L'idée est de constituer un front avec des alliés, comme les syndicats des services publics en général, car cette attaque n'est qu'une variation de celles que subissent tous les services publics en période d'austérité. Il faut se coordonner avec d'autres secteurs, anticiper les futures offensives avec un discours qui insisterait sur l'importance d'un paysage médiatique diversifié et qui inclurait aussi les médias privés. Il faut réfléchir à comment proposer un financement plus acceptable à l'avenir pour ne plus prêter le flanc à ces critiques.
La baisse de la redevance à 300 francs impose d’ici à 2029 des coupes drastiques, notamment sur la masse salariale. En tant que syndicat, voyez-vous des marges de négociation pour alléger ce coût social?

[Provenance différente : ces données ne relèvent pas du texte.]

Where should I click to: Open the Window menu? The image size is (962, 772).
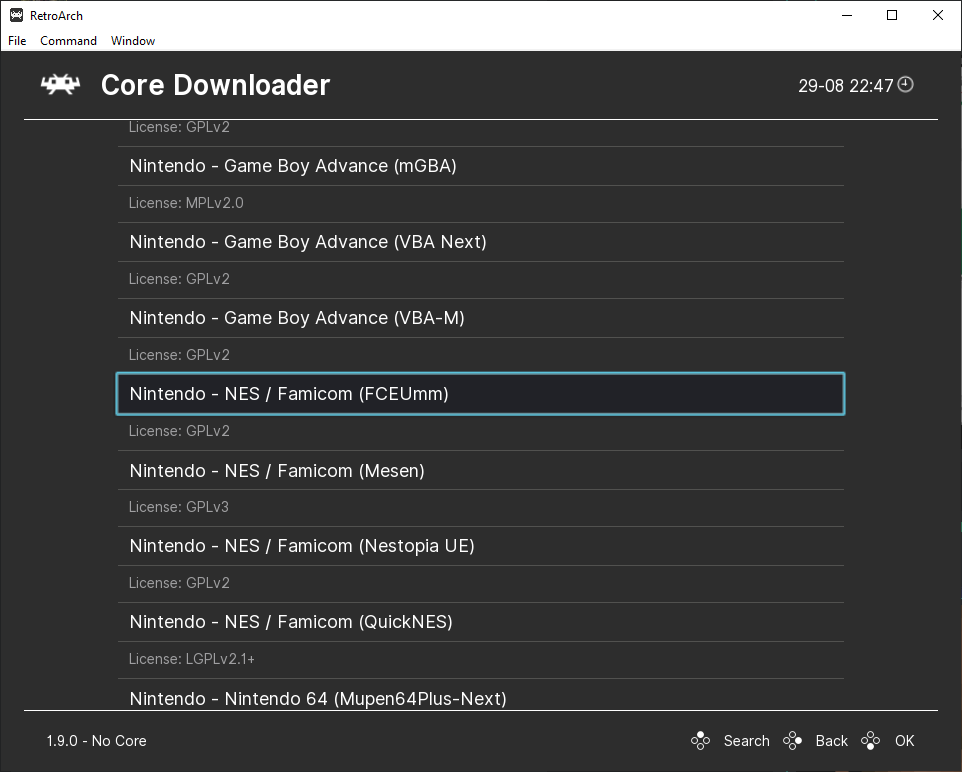tap(133, 41)
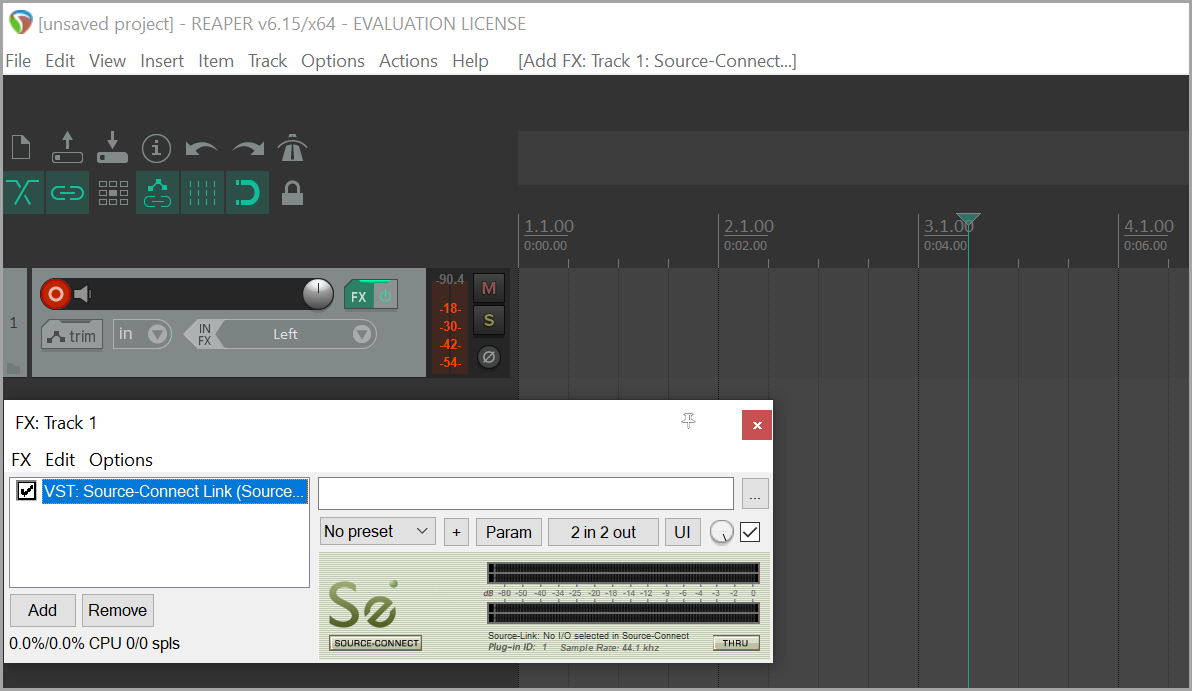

Ce projet de restructuration semble se faire au jour le jour. Nous allons mettre toute notre énergie pour éviter au maximum les licenciements. Il y a aussi une problématique de gros reports de charges: sur les 600 postes équivalents plein-temps à supprimer, environ 300 seraient des départs naturels non remplacés, ce qui est délétère pour le personnel restant. Ensuite, il y a la question du plan social qui doit être renégocié cette année. Plus largement, nous estimons que le message envoyé par le vote populaire devrait amener le Conseil fédéral à reconsidérer sa décision de baisser la redevance à 300 francs. Il y a eu un deuxième vote populaire en faveur du service public, et pourtant, on continue de baisser les moyens. C'est illogique. Enfin, il faut que le personnel soit un acteur de cette contre-offensive. Il a été trop longtemps muselé sous prétexte de neutralité. La neutralité n'existe pas, c'est l'objectivité qui doit être visée, et les salariés doivent avoir leur mot à dire.